• **What you are asked to do**:
In the text excerpt about the web interface and CNC molding, what tool does the machine use in the second milling step?

• **Text excerpt**:
Then, we are able to get a simple web page presenting all the data we have in the MySQL database
After working on the HTML, CSS and JavaScript for a while, we finally got this satisfying interface!
All the data with geolocation will pop up on the interactive map. Every time a user refresh the web page, it will synchronize with the MySQL database.
Physical Part
Molding
Merge rhino file into MasterCAM2020. Use GSD Fab lab template file. Set the stock size. Set the toolpath.
Once setting up the parameter and geometry, we can check the CNC process with the help of MasterCAM simulator.
Woodshop staffs checked the masterCAM file and helped me set up the CNC milling machine.
In the first step, the machine uses a 0.5 flat endmill to create a rough curved shape, running in a straight way. This step doesn't take much time.
In the second step, the machine uses a 0.5 ball-nose endmill to create a smooth shape, running in a spherical way. This step lasts much longer than the previous one.

• **Supplied material**:
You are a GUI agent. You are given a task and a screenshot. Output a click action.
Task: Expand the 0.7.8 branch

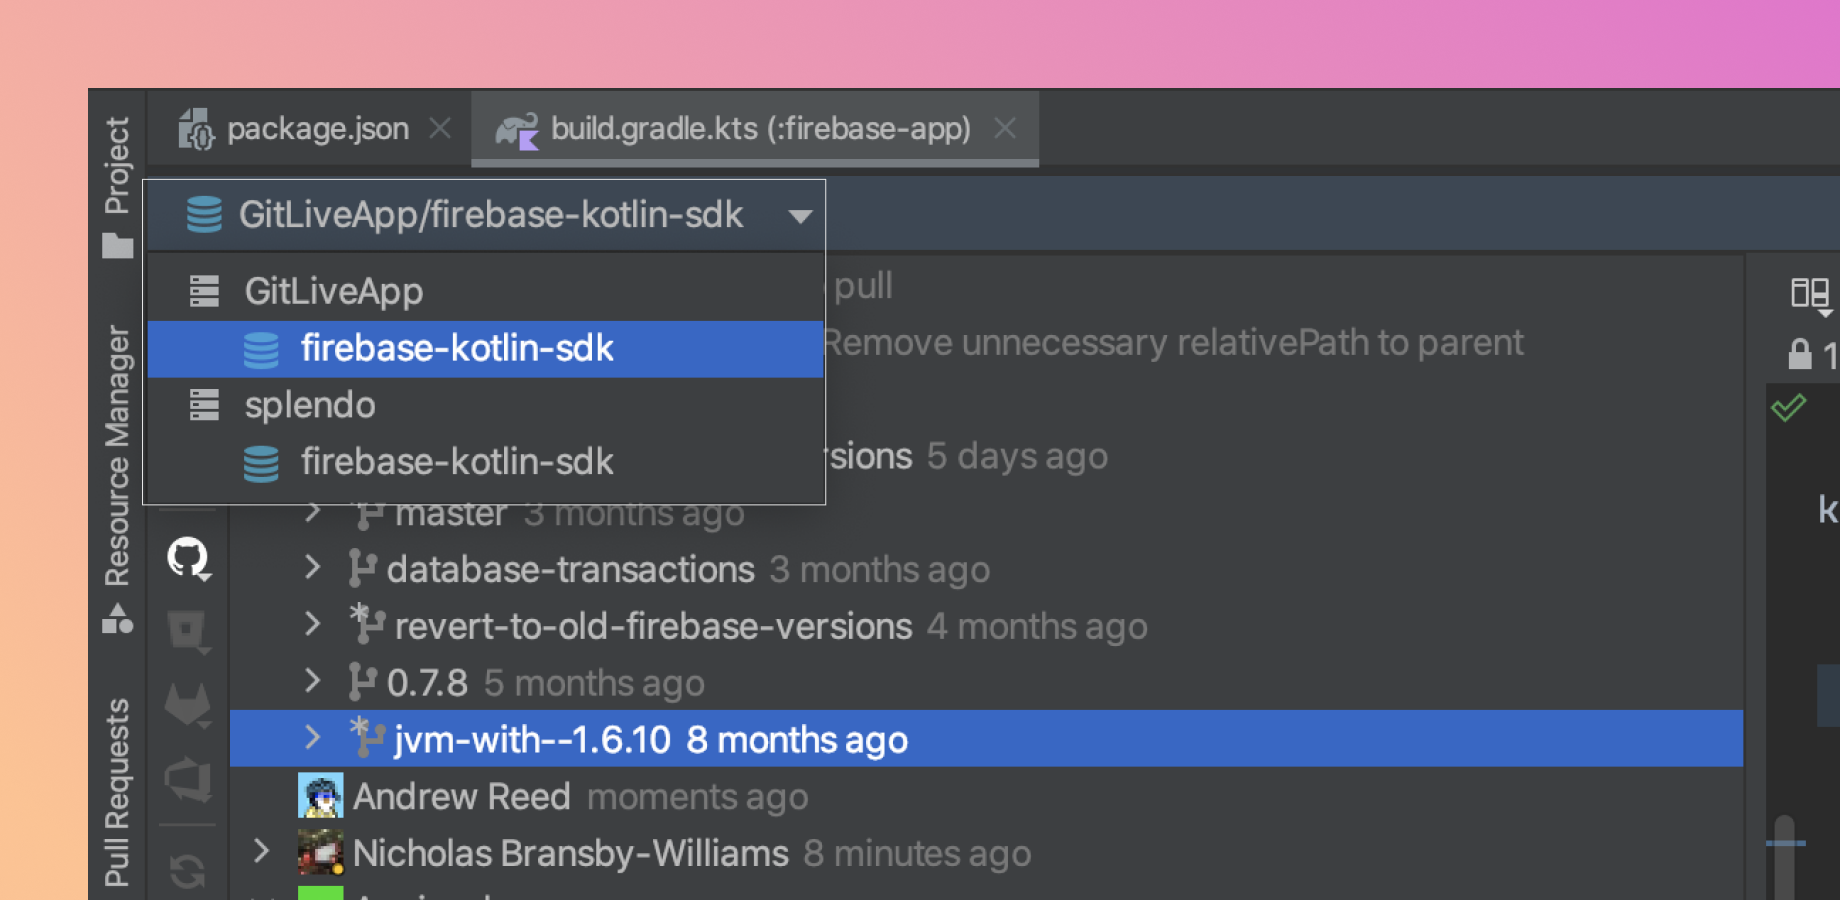pos(313,681)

• **Response**:
A 0.5 ball-nose endmill.